Task to carry out
Look through the material that follows and show every line with the string "info".

Listed entries
>>>>>
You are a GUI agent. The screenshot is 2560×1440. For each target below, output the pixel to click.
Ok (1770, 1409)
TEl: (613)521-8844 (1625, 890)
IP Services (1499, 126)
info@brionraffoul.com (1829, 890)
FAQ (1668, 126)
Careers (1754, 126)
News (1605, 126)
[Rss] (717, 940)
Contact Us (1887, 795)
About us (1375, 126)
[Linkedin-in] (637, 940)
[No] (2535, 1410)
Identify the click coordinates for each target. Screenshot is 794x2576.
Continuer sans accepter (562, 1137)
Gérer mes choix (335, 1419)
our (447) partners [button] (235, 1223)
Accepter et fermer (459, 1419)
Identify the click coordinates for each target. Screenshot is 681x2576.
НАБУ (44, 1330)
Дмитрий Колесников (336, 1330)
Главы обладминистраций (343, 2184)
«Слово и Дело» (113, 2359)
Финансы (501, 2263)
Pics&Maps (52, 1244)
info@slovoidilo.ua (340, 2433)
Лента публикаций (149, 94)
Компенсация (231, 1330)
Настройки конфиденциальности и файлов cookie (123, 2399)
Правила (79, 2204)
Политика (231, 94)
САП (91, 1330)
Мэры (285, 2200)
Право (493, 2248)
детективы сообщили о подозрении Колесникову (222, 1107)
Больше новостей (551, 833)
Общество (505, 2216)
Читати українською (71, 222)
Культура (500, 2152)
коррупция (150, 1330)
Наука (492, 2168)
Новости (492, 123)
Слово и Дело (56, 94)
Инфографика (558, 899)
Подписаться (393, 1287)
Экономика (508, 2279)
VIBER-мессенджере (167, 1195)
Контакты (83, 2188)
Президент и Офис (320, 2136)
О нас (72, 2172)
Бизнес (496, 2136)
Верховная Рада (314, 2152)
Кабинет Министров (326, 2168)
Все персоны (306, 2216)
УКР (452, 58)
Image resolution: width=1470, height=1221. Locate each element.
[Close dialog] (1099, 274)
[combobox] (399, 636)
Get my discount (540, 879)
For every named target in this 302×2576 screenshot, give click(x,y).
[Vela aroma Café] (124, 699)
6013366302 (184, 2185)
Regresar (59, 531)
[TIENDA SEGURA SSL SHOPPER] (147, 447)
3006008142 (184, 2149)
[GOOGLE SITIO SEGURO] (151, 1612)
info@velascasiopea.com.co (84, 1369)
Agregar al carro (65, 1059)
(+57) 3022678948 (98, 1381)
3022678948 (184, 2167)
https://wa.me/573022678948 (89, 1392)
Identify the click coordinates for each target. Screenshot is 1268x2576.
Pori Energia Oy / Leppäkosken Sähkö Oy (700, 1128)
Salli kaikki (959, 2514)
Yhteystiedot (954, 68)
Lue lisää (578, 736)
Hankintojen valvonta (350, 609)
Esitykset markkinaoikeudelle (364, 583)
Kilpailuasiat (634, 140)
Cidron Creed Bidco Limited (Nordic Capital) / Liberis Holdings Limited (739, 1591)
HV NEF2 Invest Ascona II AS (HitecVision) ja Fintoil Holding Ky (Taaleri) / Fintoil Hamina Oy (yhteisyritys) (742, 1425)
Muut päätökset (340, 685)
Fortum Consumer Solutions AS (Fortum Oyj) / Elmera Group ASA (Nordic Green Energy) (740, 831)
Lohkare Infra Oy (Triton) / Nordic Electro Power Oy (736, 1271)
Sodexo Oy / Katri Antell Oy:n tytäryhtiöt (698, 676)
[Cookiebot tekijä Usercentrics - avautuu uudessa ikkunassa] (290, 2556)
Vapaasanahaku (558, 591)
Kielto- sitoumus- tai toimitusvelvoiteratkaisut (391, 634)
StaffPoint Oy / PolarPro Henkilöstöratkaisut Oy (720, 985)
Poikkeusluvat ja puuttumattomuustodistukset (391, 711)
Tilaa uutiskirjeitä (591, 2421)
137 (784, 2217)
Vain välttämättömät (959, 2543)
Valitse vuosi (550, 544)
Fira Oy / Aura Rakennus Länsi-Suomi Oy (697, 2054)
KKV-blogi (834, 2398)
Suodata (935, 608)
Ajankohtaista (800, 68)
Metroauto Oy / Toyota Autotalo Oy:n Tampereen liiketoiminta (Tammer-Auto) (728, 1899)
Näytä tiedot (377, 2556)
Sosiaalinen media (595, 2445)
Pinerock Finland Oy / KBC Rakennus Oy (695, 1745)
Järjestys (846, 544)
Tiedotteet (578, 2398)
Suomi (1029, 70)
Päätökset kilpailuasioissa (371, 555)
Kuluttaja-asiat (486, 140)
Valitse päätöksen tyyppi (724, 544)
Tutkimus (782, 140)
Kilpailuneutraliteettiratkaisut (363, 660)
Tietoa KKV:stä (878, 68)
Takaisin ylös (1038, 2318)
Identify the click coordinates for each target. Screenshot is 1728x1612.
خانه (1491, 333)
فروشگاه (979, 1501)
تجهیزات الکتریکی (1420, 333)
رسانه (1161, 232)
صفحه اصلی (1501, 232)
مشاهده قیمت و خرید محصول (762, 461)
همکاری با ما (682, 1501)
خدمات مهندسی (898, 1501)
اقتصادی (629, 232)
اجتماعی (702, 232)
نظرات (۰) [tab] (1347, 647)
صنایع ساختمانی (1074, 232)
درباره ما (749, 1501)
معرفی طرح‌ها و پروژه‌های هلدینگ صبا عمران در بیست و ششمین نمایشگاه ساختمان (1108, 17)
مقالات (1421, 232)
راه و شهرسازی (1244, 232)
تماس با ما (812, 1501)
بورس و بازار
<<<<<
Reply
info@brionraffoul.com (1829, 890)
info@slovoidilo.ua (340, 2433)
info@velascasiopea.com.co (84, 1369)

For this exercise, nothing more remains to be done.